The Prime Rate will increases with the Bank Rate, so it is possible variable and adjustable mortgage rates could rise 0.75% to 1.25% by the end of 2020. If this worries you, then consider a fixed rate mortgage.
5-year government bonds and 5-year mortgage rates move together so one is an ideal guide for the other.
The big news here is that the Desjardins and National Bank economists expect rates to take a sharp downward turn toward the end 2020, which would be an appropriate response to a recession. In our previous forecast RBC showed a similar downward prediction but subsequently they've adjusted their forecast upward. Fears of a recession are nothing new and a recent Huffington Post article covered this exact topic. In truth, a recession is likely inevitable but the timing is devilishly tricky.
What you can take away from these forecasts is that rates will likely be the same or higher than today but they are unlikely to drop lower than today’s rates.
Based on these forecasts, you will see that locking in today’s 3.6% 5-year mortgage rate will start benefiting you in 2019 if variable rates climb to 3.9%.
If you are inclined toward a fixed rate mortgage, our advice is to speak to a Mortgage Broker as early as possible to lock in a rate. You can lock in a rate up to 120 days before closing on a home sale or the renewal of your mortgage.
|Rate||Dec 2016||Dec 2017||Today Oct 2018||Dec 2018||Dec 2019||Dec 2020|
|5 Year Variable Mortgage Rate||1.90%||2.60%||3.15%||3.15%||3.90%||3.90%|
|5 Year Fixed Mortgage Rate||2.49%||3.25%||3.60%||3.73%||4.06%||3.98%|
|5 Year Fixed Mortgage Qualifying Rate1||2.49%||3.25%||5.60%||5.73%||6.06%||5.98%|
Lock in a 5-year fixed rate?
Buy a home now or wait for the next cycle
the average forecaster predicts that variable rates will rise another 0.75% over the next two years, and some forecasts predict further rate increases in 2021. Current rates are at the low end of the 10-year range so there is a good likelihood these forecasts are correct.
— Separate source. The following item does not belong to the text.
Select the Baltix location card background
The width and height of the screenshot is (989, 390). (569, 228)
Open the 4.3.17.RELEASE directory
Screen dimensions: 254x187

Although the forecast rate increases are not guaranteed to happen, if you are getting a new mortgage or renewing an existing mortgage, it would be prudent to lock in your mortgage rate for 5 years. You will be in good company because CMHC says 72% of home buyers in 2017 chose a fixed rate mortgage.
However, if you believe you may want to sell your home or move in the next few years, then locking in a rate can result in a large penalty fee if you cancel the mortgage before the full term is completed. The fee can be quite large, so keep this in mind when deciding to lock in an interest rate.
If you are planning to buy in the next 3 years, keep in mind that rising rates reduce the amount of mortgage financing a bank can offer you and this will erode your home buying budget. This effect was amplified by the addition of the qualification stress tests in January 2018. The silver lining is that it reduces home buying budgets for all home buyers and this will out downward pressure on home prices.
To get access to experts who know what every lender is doing, consult a mortgage broker. They have the broadest number of options to find you suitable financing.
If you’re not ready to buy a home, you can wait until rates begin to drop again but there is no guarantee they will ever be this low again. The previous low was in 1950 when it dropped to 1.5% which is the same rate we have today. For context, during WWII, when food was rationed, the Bank Rate was 2.5%.